Security

Authentication

Currently, the only supported authentication mechanism is Kerberos, which is disabled by default.

Kerberos is a network authentication protocol that works on the basis of "tickets" to allow nodes communicating over a non-secure network to prove their identity to one another securely. It is used in Spark to authenticate users and to secure communication between Spark components.

In this guide we show how to configure Spark applications to use Kerberos while accessing data in an HDFS cluster. The Stackable Secret Operator is used to generate the keytab files. In production environments, users might have different means to provision the keytab files.

Prerequisites

It is assumed that you have a KDC server running in your cluster and that the Stackable Secret Operator is configured to provision the keytab files as described in the secret-operator documentation.

For details on HDFS and Kerberos, see the HDFS operator guide.
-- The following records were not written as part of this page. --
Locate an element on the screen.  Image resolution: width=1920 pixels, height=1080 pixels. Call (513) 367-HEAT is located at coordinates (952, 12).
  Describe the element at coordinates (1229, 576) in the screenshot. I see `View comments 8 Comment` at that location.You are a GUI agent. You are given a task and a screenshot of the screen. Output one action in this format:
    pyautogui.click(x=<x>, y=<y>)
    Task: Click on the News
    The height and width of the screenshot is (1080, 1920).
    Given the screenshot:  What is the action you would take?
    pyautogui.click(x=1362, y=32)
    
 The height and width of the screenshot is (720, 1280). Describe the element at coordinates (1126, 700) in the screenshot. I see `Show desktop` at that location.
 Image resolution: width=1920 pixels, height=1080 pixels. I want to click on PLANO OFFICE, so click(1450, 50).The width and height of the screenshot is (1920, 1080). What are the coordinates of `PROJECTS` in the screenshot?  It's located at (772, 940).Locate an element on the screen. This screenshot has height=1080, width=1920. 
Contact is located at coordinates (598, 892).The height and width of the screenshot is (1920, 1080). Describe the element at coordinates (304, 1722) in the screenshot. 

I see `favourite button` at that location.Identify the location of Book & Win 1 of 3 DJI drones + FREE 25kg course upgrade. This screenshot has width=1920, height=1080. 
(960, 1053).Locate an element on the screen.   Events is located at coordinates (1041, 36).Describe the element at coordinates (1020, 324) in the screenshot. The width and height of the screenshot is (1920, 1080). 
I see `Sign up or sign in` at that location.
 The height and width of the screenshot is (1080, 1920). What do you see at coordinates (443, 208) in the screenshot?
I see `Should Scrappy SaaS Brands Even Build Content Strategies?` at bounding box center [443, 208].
This guide makes use of a SecretClass named kerberos. It is assumed that this class exists and is configured with a kerberosBackend.

Steps

There are three steps to configure a Spark application to use Kerberos:

  1. Provision the Spark driver end executor pods with the keytab and krb5.conf files.

  2. Provision the Spark job pod with the keytab and krb5.conf files.

  3. Instruct the Spark application to use Kerberos.

Driver and Executor pods

Install the keytab and the krb5.conf files in the Spark pods. The keytab file contains the credentials of the user that is used to authenticate with the Kerberos server. The krb5.conf file contains the configuration settings for the Kerberos client.

In the example below, the Stackable Secret Operator is used to provision the keytab via a volume claim. For brevity the configuration shared by the job, driver and executor pods is only specified once and then referenced in all other places where needed.

...
job:
  config: &config
    volumeMounts:
      - name: kerberos
        mountPath: /stackable/kerberos (1)
      - name: kerberos
        mountPath: /etc/krb5.conf (2)
        subPath: krb5.conf
      - name: hdfs-config
        mountPath: /stackable/config/hdfs (3)
    envOverrides:
      HADOOP_CONF_DIR: /stackable/config/hdfs

driver:
  config: *config

executor:
  config: *config

volumes:
  - name: hdfs-config (4)
    configMap:
      name: hdfs
  - name: kerberos
    ephemeral:
      volumeClaimTemplate:
        metadata:
          annotations:
            secrets.stackable.tech/class: kerberos (5)
            secrets.stackable.tech/scope: service=spark (6)
            secrets.stackable.tech/kerberos.service.names: spark (7)
        spec:
          storageClassName: secrets.stackable.tech
          accessModes:
            - ReadWriteOnce
          resources:
            requests:
              storage: "1"
1 Mount the keytab from the kerberos volume.
2 Mount the krb5.conf file from the kerberos volume.
3 Mount the Hadoop configuration files from the hdfs-config module.
4 Hadoop configuration files as published by the Hdfs operator.
5 Name of the Secret class used to provision the keytab.
6 Scope of the Secret.
7 Name of the user for which the keytab is provisioned.

Spark application

Instruct the Spark application to use Kerberos by setting the spark.kerberos.keytab and spark.kerberos.principal properties in the SparkApplication CRD.

sparkConf:
  "spark.kerberos.keytab": "/stackable/kerberos/keytab" (1)
  "spark.kerberos.principal": "spark/spark.default.svc.cluster.local@CLUSTER.LOCAL" (2)
1 Location of the keytab file.
2 Principal name. This needs to have the format <SERVICE_NAME>.default.svc.cluster.local@<REALM> where SERVICE_NAME matches the volume claim annotation secrets.stackable.tech/kerberos.service.names and REALM must be CLUSTER.LOCAL unless a different realm was used explicitly. In that case, the KERBEROS_REALM environment variable must also be set accordingly.